Ärzte des Dortmunder Klinikums operieren auch Tiere im Zoo

Kooperation von Tier- und Humanmedizinern 02:43 Min. Verfügbar bis 19.08.2020

Ärzte des Dortmunder Klinikums operieren auch Tiere im Zoo

Von Catherine Jaspard

  • Human- und Tiermediziner kooperieren
  • Zoo-Tierärztin holt sich Rat von Fachärzten
  • Gynäkologen operieren Orang-Utan und Tapir

Der Tiger braucht eine Wurzelbehandlung, der Affe hat eine komplizierte Knieverletzung und der Ameisenbär Schwierigkeiten bei der Geburt. Das sind Herausforderungen, bei denen die Dortmunder Zoo-Tierärztin Dr. Christine Osmann gerne Humanmediziner zu Rate zieht.

Jedes Tier hat seine Besonderheiten

230 verschiedene Tierarten leben im Dortmunder Zoo. Deshalb braucht Dr. Christine Osmann manchmal Experten aus den einzelnen Fachrichtungen. Grundsätzlich kennen sich Zoo-Tierärzte mit der Lebensweise, der Ernährung und den Krankheiten einer Vielzahl exotischer Arten aus.

Gynäkologe führt Kaiserschnitt im Zoo durch

Vor zwei Jahren kam es bei dem Orang-Utan-Weibchen Suma zum Geburtsstilland. Sie war apathisch und hatte starke Schmerzen. Ihr Zustand war kritisch. Deshalb wollte Zoo-Tierärztin Dr. Christine Osmann den Kaiserschnitt nicht alleine durchführen. Sie rief im Klinikum Dortmund an und bekam gynäkologische Unterstützung von Dr. Bernd Hanswille.

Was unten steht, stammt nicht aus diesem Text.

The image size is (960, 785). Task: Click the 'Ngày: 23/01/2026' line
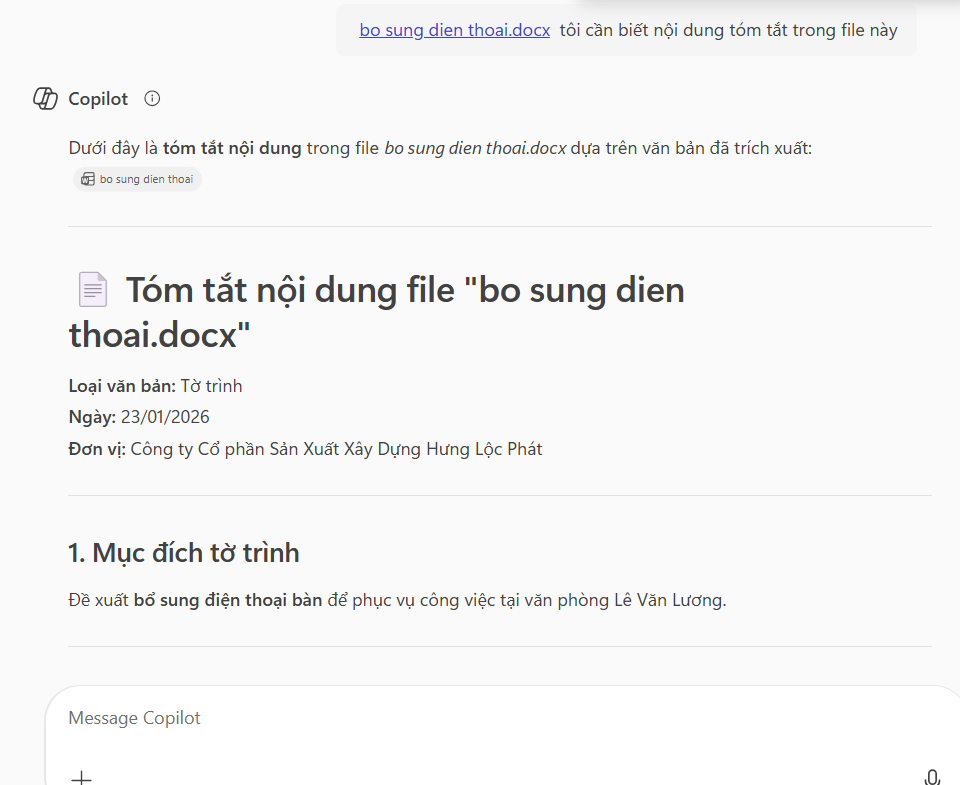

Kooperation seit den 90er Jahren intensiviert

Das erste Mal hatte die Ärztin des Dortmunder Zoos 1994 einen Affen von einem Humanmediziner behandeln lassen. Immer dann, wenn ihr Untersuchungs-Geräte fehlen, oder sie einfach nicht weiterkommt, helfen Fachärzte aus dem Klinikum weiter. "Und die Kooperation ist nicht einseitig", sagt Gynäkologe Dr. Bernd Hanswille. "Wir tauschen uns mit dem Zoo über Infektionskrankheiten, Medikamente und Wundheilung aus. Die ist nämlich beim Menschen ganz ähnlich wie bei vielen Tieren."